*Zitierter Text*
******************************

Edward
Snowden hat eine richtige Lawine losgetreten, als er im Sommer des Jahres 2013 zu berichten begann, wie die NSA und andere Geheimdienste uns belauschen. All dies natürlich nur, um das Land vor
Terroristen zu schützen, wie der Chef der NSA immer wieder betont.
Ins gleiche Horn stieß der britische Premierminister
David Cameron, der bei einem EU-Gipfel diese Woche die Aktionen der Geheimdienste verteidigte. Zugleich griff er diejenigen scharf an, die die illegalen Aktivitäten der Geheimdienste aufdecken. "Das hilft unseren Feinden", sagte er.

******************************

*Datenauszug*
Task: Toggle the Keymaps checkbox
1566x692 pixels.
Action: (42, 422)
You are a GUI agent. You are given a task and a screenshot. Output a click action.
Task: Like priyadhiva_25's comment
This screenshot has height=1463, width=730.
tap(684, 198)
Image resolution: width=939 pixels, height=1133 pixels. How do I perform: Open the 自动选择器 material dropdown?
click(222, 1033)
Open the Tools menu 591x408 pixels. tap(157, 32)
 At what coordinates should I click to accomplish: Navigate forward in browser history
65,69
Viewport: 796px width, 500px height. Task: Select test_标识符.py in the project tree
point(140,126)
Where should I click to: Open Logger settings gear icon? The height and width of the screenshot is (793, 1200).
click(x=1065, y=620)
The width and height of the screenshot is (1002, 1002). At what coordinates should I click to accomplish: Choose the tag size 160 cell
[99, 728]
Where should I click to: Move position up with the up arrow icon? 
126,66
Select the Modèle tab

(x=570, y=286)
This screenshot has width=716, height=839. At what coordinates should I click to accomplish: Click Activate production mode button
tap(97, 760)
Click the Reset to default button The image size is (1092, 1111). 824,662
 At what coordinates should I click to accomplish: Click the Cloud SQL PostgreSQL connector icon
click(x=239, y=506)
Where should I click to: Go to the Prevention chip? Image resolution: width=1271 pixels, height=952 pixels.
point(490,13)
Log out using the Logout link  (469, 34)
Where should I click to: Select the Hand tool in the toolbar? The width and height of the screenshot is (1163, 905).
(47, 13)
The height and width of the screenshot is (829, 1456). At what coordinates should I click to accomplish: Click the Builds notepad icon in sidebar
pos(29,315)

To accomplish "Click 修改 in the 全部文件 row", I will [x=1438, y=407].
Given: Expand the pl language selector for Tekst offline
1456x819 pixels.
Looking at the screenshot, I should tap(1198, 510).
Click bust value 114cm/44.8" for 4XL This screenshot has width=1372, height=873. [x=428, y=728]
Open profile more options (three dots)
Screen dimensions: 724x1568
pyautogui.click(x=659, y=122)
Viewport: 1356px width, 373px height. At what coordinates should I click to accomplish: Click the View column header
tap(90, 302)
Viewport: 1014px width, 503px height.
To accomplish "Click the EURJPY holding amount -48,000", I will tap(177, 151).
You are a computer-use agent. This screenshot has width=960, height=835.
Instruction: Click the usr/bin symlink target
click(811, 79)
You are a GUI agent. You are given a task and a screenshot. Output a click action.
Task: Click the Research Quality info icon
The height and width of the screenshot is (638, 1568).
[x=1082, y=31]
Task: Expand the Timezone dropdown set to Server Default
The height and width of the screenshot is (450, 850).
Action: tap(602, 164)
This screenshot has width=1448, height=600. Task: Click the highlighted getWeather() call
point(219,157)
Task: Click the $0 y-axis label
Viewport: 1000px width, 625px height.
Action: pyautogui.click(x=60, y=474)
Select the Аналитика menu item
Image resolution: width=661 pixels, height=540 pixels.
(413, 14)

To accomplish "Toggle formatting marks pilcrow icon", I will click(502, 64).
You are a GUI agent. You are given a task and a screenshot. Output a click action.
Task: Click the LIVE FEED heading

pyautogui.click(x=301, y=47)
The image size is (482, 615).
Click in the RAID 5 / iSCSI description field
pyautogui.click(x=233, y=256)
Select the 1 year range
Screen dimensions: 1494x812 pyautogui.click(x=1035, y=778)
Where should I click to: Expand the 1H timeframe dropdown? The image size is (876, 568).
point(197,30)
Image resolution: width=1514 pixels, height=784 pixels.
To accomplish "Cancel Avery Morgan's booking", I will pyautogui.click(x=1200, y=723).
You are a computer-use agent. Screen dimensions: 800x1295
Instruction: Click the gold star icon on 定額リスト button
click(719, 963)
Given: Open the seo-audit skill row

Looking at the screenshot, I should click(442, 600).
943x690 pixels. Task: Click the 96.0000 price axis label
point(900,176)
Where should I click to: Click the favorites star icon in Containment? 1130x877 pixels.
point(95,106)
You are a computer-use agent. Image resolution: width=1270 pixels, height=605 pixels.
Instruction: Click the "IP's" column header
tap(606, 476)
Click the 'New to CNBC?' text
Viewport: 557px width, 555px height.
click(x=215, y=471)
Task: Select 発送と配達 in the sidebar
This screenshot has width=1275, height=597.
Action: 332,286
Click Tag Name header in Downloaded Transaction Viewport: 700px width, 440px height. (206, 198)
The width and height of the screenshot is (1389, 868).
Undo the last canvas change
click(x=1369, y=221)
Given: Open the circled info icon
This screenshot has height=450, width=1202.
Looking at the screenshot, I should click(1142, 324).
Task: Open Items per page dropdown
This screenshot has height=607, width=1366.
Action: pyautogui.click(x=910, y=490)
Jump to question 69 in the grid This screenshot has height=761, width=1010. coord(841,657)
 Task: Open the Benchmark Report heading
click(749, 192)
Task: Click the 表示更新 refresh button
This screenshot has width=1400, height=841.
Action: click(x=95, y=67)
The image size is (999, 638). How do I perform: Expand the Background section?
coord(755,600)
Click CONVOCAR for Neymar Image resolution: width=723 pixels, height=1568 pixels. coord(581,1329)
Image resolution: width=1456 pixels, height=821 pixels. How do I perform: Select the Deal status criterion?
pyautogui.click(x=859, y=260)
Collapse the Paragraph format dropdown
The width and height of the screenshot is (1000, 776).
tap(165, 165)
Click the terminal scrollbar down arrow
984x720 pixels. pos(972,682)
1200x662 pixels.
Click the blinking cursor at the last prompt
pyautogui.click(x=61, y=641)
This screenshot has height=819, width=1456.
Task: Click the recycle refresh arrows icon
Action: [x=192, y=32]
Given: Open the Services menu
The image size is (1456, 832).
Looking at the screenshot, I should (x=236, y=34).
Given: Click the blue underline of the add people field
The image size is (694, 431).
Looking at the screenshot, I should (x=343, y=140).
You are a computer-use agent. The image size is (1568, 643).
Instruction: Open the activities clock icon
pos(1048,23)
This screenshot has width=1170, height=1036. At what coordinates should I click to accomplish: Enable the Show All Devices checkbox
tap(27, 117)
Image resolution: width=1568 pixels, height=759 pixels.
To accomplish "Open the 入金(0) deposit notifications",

******************************

*Aufgabe*
Beantworte anhand des zitierten Textes diese Fragen:
(a) Wann fing Edward Snowden an zu berichten?
(b) Bei welcher Gelegenheit verteidigte David Cameron die Aktionen der Geheimdienste?
(c) Welchen Satz sagte Cameron über die Aufdeckung der illegalen Aktivitäten der Geheimdienste?

*Antwort*
(a) Im Sommer des Jahres 2013.
(b) Bei einem EU-Gipfel in dieser Woche.
(c) "Das hilft unseren Feinden."